The Leading Economic Index (LEI) is a composite economic indicator designed to signal peaks and troughs in the business cycle. It comprises several components, including average weekly hours worked in manufacturing, initial claims for unemployment insurance, manufacturers’ new orders for consumer goods and materials, and various other indicators.
As a forward-looking indicator, the LEI aims to provide insight into the future direction of the economy. Economists and investors often pay close attention to changes in the LEI because shifts in this index can offer clues about the direction of economic growth. For example, if the LEI starts to decline, it may suggest that economic activity is likely to weaken in the coming months, potentially impacting various sectors including the stock market.

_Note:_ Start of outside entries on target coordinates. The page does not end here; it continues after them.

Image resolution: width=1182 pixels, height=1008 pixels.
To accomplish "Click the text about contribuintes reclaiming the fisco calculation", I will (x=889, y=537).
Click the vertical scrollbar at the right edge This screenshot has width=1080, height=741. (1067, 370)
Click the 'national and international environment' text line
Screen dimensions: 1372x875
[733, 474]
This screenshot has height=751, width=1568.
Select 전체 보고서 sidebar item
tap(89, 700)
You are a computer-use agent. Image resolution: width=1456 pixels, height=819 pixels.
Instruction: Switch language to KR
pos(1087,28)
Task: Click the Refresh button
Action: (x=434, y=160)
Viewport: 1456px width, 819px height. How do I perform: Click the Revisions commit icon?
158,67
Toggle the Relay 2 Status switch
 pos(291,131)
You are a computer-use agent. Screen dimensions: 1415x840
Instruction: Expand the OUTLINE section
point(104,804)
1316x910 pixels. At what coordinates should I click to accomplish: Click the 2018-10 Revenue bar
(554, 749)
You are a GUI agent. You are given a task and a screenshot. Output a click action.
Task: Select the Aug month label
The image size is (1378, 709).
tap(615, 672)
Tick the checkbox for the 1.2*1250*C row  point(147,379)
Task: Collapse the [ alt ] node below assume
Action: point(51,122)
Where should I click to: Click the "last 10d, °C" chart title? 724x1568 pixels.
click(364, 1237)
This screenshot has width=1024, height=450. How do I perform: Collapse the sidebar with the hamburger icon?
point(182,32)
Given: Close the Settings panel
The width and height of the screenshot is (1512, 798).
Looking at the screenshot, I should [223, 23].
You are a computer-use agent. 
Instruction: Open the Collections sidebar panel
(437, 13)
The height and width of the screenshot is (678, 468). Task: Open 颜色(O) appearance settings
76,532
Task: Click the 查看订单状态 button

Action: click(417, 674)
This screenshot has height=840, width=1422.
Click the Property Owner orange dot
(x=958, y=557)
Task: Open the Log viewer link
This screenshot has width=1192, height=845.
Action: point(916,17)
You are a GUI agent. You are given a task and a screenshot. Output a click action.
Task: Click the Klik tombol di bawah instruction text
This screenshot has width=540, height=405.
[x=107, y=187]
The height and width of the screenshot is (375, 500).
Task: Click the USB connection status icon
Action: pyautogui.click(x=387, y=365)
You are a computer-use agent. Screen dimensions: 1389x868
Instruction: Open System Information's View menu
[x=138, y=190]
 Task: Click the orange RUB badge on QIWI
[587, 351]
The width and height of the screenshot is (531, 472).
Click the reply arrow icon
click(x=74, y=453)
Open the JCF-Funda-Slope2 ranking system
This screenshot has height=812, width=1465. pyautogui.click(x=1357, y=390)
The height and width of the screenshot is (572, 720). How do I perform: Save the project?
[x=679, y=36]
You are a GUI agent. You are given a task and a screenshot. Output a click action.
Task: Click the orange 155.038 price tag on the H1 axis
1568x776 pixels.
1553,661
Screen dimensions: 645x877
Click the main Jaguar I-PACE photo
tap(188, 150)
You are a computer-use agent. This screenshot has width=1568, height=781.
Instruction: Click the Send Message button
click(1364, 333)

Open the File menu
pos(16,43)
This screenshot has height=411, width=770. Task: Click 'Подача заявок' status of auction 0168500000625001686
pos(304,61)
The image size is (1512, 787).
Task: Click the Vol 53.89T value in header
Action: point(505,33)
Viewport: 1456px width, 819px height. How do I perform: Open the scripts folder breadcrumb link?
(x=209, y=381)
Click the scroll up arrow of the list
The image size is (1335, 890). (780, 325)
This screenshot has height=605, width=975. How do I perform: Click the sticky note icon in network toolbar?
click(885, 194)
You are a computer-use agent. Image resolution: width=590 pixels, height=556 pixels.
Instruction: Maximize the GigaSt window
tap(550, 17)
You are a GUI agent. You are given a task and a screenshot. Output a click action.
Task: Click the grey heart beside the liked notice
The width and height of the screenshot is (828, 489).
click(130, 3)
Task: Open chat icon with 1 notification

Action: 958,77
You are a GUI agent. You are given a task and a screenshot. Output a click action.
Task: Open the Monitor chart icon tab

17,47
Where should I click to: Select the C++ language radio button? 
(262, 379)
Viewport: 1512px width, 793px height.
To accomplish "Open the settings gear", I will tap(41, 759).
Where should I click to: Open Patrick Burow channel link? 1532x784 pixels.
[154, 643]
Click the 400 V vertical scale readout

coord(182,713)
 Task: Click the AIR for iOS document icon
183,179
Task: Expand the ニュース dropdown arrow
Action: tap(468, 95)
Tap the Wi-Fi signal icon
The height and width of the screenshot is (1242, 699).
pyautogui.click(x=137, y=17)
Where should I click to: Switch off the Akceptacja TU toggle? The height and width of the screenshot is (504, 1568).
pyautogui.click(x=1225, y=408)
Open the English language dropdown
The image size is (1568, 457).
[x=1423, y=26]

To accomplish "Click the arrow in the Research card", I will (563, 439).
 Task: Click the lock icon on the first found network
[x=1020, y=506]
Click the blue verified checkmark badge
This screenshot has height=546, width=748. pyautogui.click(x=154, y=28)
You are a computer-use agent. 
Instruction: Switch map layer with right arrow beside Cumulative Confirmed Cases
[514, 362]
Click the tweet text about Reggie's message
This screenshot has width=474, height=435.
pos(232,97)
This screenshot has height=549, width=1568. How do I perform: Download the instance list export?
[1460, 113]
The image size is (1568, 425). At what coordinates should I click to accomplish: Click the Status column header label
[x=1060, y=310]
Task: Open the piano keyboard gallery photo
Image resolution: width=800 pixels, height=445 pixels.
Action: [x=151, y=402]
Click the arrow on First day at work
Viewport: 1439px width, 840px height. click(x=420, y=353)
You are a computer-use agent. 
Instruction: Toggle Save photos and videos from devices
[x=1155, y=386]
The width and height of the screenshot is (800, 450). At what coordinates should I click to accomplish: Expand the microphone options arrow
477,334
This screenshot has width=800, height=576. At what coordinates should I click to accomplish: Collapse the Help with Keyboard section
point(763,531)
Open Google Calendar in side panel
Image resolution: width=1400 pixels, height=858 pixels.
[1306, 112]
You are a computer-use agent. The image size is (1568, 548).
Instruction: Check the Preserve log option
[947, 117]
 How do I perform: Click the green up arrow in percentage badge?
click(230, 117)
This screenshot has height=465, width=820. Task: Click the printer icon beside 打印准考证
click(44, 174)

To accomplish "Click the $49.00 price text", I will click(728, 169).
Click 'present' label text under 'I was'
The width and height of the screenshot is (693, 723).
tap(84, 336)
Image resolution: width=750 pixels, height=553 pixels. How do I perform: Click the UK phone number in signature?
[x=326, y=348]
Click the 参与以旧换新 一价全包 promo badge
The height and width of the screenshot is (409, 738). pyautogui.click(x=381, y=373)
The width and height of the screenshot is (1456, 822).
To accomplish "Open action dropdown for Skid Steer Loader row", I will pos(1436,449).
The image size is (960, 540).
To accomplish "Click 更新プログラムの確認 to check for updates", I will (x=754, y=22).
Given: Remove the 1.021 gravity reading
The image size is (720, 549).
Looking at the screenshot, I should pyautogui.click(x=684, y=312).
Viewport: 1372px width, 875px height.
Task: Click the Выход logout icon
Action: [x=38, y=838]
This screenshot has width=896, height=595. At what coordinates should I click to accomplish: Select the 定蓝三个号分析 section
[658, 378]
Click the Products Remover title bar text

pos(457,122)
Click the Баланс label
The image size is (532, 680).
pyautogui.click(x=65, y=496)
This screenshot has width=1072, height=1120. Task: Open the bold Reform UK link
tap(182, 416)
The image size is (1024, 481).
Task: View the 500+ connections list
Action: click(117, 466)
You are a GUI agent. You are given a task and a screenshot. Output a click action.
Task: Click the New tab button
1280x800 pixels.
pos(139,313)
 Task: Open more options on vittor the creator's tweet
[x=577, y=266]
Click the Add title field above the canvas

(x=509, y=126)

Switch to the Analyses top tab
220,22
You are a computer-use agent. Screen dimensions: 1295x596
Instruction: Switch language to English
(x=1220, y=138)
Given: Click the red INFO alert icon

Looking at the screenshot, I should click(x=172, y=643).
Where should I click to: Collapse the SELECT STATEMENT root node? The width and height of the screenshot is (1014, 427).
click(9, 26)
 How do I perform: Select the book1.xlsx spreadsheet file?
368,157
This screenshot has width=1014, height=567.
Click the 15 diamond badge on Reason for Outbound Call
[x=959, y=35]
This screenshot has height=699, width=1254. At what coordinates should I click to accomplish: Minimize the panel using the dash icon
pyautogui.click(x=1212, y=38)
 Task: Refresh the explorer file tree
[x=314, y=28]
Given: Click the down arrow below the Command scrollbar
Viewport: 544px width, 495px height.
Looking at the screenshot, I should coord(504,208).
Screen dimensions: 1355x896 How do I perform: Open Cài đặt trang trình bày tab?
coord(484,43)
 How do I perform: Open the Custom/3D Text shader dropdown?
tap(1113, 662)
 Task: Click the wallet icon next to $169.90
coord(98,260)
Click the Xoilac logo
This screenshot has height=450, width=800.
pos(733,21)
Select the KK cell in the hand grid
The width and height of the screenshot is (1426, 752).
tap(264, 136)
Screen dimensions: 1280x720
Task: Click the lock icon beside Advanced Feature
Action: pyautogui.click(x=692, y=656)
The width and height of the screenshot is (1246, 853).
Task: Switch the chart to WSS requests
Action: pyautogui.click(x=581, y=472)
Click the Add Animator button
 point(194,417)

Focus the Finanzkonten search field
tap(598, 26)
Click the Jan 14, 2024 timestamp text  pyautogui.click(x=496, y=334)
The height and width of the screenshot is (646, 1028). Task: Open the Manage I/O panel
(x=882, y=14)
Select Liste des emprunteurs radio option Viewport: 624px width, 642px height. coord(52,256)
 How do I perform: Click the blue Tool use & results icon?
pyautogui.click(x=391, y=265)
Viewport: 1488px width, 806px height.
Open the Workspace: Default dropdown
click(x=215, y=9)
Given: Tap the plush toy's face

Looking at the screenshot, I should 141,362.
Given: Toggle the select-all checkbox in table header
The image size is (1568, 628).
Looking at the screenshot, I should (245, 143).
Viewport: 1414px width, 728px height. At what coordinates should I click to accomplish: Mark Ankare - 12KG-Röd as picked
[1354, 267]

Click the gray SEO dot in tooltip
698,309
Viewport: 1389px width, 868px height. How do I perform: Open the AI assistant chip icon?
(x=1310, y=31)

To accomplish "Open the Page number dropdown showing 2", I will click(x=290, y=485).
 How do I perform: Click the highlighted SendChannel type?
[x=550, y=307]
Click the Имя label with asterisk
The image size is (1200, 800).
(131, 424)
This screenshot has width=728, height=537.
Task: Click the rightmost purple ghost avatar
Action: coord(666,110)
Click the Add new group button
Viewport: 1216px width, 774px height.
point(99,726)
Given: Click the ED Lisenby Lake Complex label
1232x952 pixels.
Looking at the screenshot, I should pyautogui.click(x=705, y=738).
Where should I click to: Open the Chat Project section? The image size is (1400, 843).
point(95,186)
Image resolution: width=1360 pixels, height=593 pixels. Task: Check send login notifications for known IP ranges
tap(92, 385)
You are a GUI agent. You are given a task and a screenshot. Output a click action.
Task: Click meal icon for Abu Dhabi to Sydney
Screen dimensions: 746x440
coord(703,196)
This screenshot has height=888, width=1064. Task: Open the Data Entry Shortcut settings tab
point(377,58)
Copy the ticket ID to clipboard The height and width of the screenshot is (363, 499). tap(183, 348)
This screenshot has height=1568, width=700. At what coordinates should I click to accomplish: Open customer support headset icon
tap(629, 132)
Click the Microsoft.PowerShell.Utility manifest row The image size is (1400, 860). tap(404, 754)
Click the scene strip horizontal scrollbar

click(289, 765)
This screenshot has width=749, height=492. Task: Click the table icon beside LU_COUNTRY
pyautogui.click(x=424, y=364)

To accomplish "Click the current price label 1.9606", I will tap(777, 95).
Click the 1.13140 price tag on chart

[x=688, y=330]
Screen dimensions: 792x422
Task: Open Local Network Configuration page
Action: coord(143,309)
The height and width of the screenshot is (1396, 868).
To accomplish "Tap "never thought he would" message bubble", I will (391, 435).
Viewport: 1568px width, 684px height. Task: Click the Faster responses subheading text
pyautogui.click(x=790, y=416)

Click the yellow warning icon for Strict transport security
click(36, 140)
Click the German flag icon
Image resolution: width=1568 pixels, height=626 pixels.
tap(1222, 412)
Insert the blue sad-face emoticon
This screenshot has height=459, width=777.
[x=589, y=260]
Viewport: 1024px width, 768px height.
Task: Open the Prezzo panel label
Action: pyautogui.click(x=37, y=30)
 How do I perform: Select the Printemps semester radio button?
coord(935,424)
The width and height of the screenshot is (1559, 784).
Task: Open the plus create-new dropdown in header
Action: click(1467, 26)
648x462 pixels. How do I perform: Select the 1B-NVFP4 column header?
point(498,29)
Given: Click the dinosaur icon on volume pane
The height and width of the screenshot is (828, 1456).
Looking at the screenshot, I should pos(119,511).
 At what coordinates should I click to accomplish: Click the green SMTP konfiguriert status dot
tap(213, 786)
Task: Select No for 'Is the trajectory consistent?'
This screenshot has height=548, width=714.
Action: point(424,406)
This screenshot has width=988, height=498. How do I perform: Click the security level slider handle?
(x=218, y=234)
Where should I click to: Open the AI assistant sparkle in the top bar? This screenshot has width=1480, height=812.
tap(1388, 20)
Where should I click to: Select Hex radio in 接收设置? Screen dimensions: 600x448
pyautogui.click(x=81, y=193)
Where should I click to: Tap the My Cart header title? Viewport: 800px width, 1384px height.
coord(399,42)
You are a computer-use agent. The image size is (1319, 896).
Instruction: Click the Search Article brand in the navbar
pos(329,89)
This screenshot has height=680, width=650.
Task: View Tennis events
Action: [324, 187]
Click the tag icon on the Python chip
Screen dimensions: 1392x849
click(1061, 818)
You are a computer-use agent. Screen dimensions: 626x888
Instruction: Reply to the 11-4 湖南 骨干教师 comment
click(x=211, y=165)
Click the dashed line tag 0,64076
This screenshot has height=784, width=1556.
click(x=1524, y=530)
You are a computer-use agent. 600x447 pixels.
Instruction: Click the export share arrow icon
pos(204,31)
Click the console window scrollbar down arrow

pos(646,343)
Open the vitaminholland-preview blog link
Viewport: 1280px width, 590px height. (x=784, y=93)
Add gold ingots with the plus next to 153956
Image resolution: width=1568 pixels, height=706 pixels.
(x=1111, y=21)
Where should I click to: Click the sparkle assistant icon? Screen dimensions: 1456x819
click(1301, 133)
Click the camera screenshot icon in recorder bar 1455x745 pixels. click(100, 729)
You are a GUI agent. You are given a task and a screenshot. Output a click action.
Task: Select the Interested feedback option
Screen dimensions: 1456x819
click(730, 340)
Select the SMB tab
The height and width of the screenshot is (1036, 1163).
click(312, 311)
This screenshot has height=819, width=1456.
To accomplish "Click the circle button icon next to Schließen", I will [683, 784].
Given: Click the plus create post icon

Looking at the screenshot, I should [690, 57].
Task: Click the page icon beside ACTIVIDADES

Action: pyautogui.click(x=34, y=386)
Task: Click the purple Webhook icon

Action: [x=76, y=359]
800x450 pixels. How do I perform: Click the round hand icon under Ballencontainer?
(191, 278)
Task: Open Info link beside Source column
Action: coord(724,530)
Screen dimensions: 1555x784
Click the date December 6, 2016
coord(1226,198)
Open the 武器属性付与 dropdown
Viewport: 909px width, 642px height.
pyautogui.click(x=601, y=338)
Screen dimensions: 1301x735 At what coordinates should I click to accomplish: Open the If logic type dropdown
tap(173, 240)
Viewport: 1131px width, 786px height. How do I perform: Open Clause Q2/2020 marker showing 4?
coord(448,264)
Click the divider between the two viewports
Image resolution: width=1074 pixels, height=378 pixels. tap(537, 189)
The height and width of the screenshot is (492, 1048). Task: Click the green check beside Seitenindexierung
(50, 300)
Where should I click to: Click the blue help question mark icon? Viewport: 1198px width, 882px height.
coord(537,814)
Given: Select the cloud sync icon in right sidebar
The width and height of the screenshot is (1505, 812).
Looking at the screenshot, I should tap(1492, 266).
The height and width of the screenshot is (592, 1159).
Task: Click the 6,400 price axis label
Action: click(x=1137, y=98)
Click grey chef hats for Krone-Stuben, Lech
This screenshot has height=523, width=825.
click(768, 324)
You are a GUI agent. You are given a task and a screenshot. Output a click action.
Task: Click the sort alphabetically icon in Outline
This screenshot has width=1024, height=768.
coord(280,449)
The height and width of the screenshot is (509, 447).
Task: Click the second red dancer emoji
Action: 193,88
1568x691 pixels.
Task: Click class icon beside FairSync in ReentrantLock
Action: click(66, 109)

In terms of the stock market, changes in the LEI can influence investor sentiment and expectations about future corporate earnings and economic conditions. If the LEI shows signs of improvement, investors may become more optimistic about the economy’s prospects, leading to increased demand for stocks and potentially driving stock prices higher. Conversely, a decline in the LEI could lead to concerns about economic growth, prompting investors to sell stocks and causing prices to fall.
Overall, while the LEI is just one of many indicators that economists and investors use to assess the health of the economy and make investment decisions, it plays a crucial role in providing insights into future economic trends and their potential impact on the stock market.